**Required work:**
Copy exactly the stretch of lines from the one holding "You are a computer-use agent." through the last line of the data below, inclusive. Leave out pictures.

**Supplied material:**

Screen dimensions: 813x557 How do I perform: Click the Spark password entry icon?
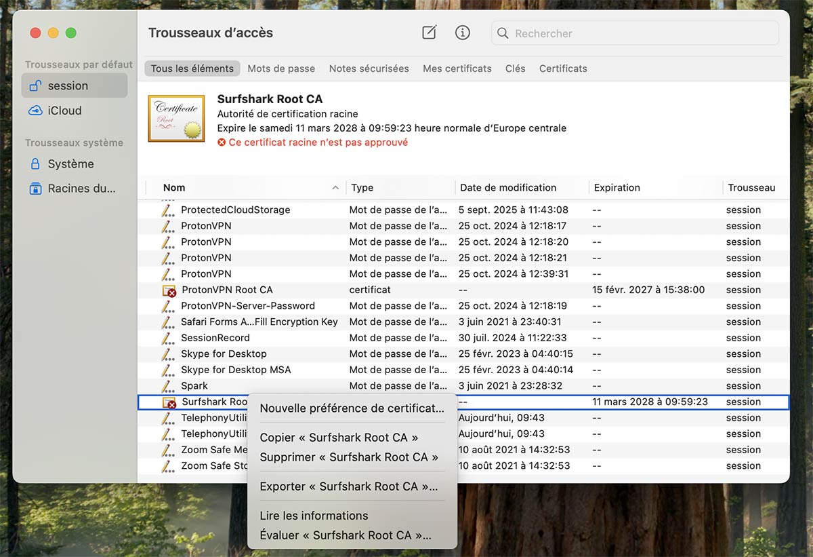click(168, 386)
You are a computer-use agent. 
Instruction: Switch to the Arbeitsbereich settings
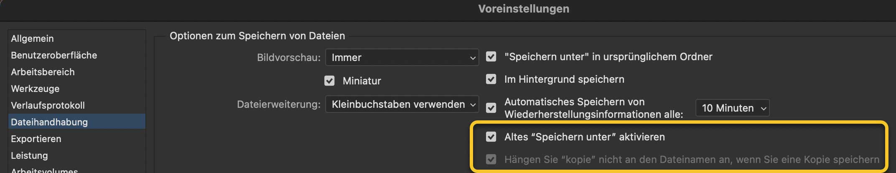pos(43,72)
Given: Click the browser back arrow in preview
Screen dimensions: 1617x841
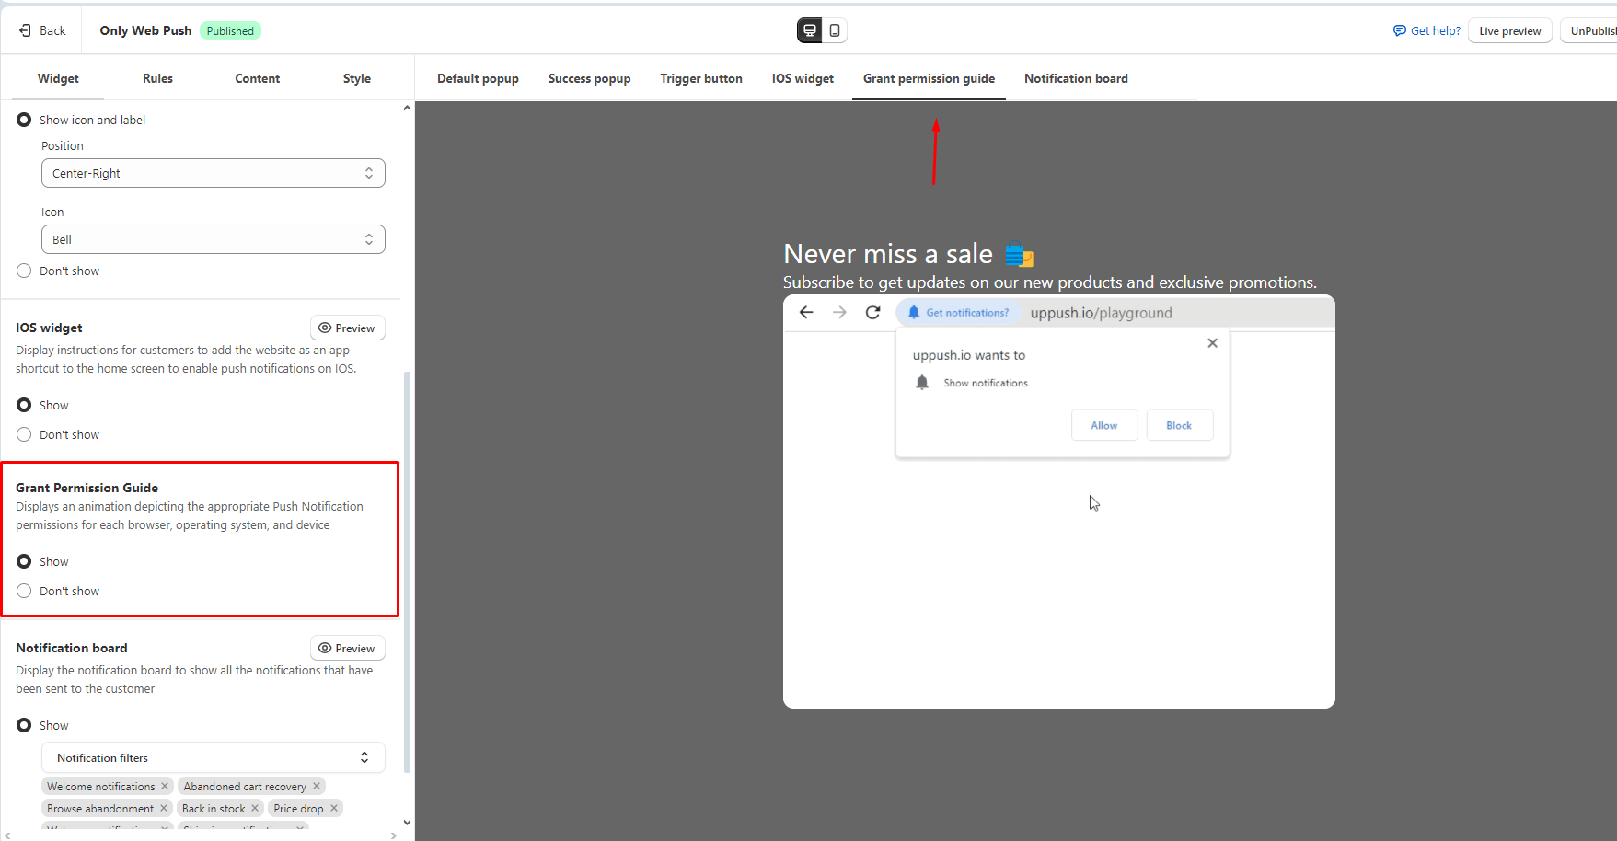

**Task output:**
You are a computer-use agent. 
Instruction: Switch to the Arbeitsbereich settings
pos(43,72)
Given: Click the browser back arrow in preview
Screen dimensions: 1617x841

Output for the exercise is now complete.